My sons are alive today at this moment because I’m a saint. Ok, I might be exaggerating a little but not by much.
Evan is on the throttle taking a supervillan’s pleasure in antagonizing the hell out of Sean. Sean retaliates by either hitting or screaming or both. This has been going on for several days, perhaps even weeks. Then today the screaming started before 7am. Then while I was feeding Aidan his mid-morning meal, the boys that would be an absolutely awesome idea to wash their hair with hand soap. And to make matters even more fun, Sean poured a water bottle filled with water onto the kitchen floor.
I wanted to scream. I wanted to beat. I wanted to send everyone to time out for hours.
Instead, I placed a sleeping Aidan in his bassinet. I told Evan to figure out how he was going to get soap out of his hair. I gave Sean a rag to dry up the water.

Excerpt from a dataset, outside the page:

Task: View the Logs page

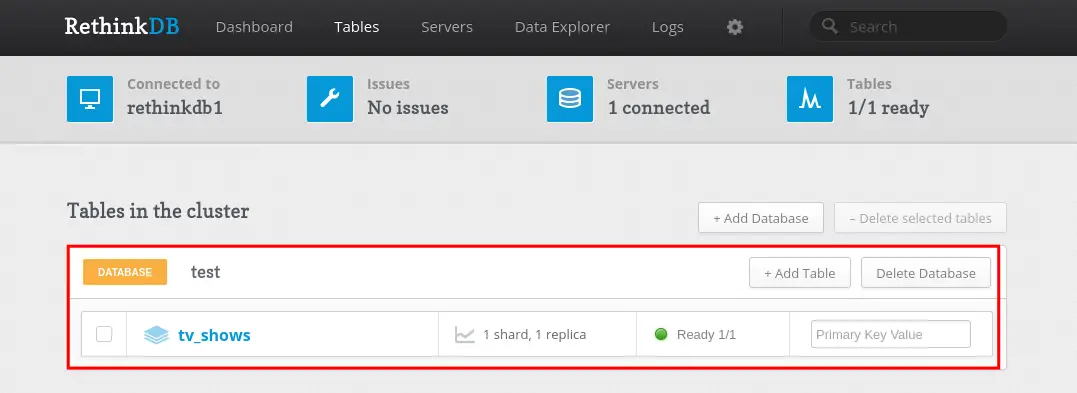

But I fear I’m losing control. I have to repeat myself several times to get them to do what I ask. Evan is now name calling. Sean cries and screeches when things don’t go his way. It’s like pulling teeth to get them to pick up their toys or get ready for bed.
I’m not sure if this is a phase. But I’ve been telling everyone it is. I don’t know if they’re just testing the lines. I don’t know if this has something to do with having a new baby in the house. I don’t know if this has to do with their allergies acting up.
I do think if I started cracking down, they would be in time out all the time. Which might have to be done. And I wonder if I spent more time with them having fun that they wouldn’t act out so much. But I spend Aidan’s nap time trying to get them to clean and yelling at them as they pick on each other. I just hate the yelling all the time.